I missed Tactics Ogre on the Super Nintendo when it came out in 1995. I blame PC games. I was already on to stuff like MechWarrior 2: 31st Century Combat, X-COM: Terror From the Deep, and of all things, Bethesda’s Elder Scrolls followup, The Terminator: Future Shock. Come on–that versus strategy gaming on a TV with a d-pad?
Which means I’m making up for lost time with Ogre Battle: Episode VII. I mean Tactics Ogre: Let Us Cling Together for Sony’s PlayStation Portable. Ogre Battle’s the series name, and Tactics Ogre comprises its seventh chapter. I know, Ogre Battle: March of the Black Queen, the first game in the series, starts at chapter five. The prior four episodes don’t exist yet.
What to make of Square Enix’s rethink of a putative classic? So far, so enjoying it, while working to make sure I fully understand it. It’s complex enough to convince me I missed something, well, complex for a console 16 years ago.
I’m only a few battles in, hovering over Krysaro, about to march on Qadriga Fortress and The Necromancer Nybeth. I have a party of 12 and the game’s letting me juggle up to eight in battles. After 14 days on the road (comprising just five battles, but “14 days” sounds livelier) I’ve slain 19 bad guys. That’s without using the Chariot Tarot, one of the new PSP version features that lets you rollback the clock, one turn at a time.
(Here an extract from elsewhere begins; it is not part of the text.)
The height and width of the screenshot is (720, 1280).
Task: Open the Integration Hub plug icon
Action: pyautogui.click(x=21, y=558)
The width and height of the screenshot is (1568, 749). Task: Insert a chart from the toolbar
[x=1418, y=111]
The learning curve’s notably lower than Final Fantasy Tactics (technically Tactics Ogre’s descendent) and that’s not a bad thing. Battles feel less like collating swarms of feuding digits and symbols before clicking “next turn,” and more like fast-play chess.
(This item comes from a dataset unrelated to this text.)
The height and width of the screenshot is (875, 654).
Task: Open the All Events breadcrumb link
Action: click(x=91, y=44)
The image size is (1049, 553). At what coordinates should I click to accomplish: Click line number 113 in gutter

Battles move, in other words. When you maneuver your little sprite knights, warriors, wizards, and rune fencers around the game’s Q-bert-like battlegrounds, you can sight things tactically. Head-on assaults are bad, sidewise better, and from behind, best. Concentrated fire gets faster results than dispersed. Fighting from above is better than below. Battlefield conditions and terrain types dictate movement rates. Element-based magic hews to classic this-beat-that tropes. The only stat that’ll draw your attention away from the battlefield is recovery time (RT), which determines who goes next.
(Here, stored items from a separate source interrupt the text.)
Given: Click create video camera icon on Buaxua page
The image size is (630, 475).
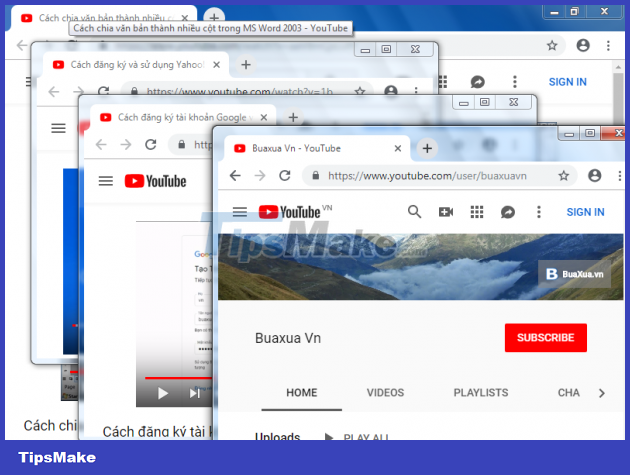Looking at the screenshot, I should 446,212.
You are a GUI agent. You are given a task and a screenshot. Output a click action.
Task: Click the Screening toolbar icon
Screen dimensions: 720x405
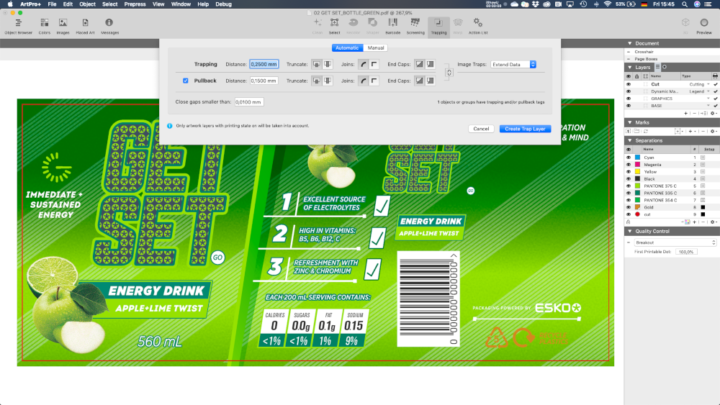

If I had to complain, it’d be about what I’m doing between battles. Tactics-angled games emphasize what goes on off the battlefield, sometimes forcing you to pore over reams of data before the game takes off. It can feel like charging a forcefield, and it’s the case here. Tactics Ogre holds your hand (actually, your arm behind your back) the first battle or two, then drops you out in the world with upwards of a dozen characters and twice as many travelogue, shop, and stat screens. That’s a big party and a lot to think about just getting going. Figuring out who does what and why, what’s best assigned there, or where that thing goes, takes hours after you’ve only just started. I’m all about climbing the mountain, but it’s a minor buzzkill after years of smarter game design (see Level 5’s Jeanne D’Arc) that ramps up gradually.
So be it. Five hours in, the between-battle stuff’s coming together. I get who’s best with what and how to tap the square button and use the d-pad to cycle through tiny screens with teeny icons to check item-class compatibility. I’m ready for finishing moves, auctions, class shifts, crafting, to build out skill slots, and fiddle with arcana. And I’m going after Nybeth with everything I’ve got. The guy doesn’t stand a chance.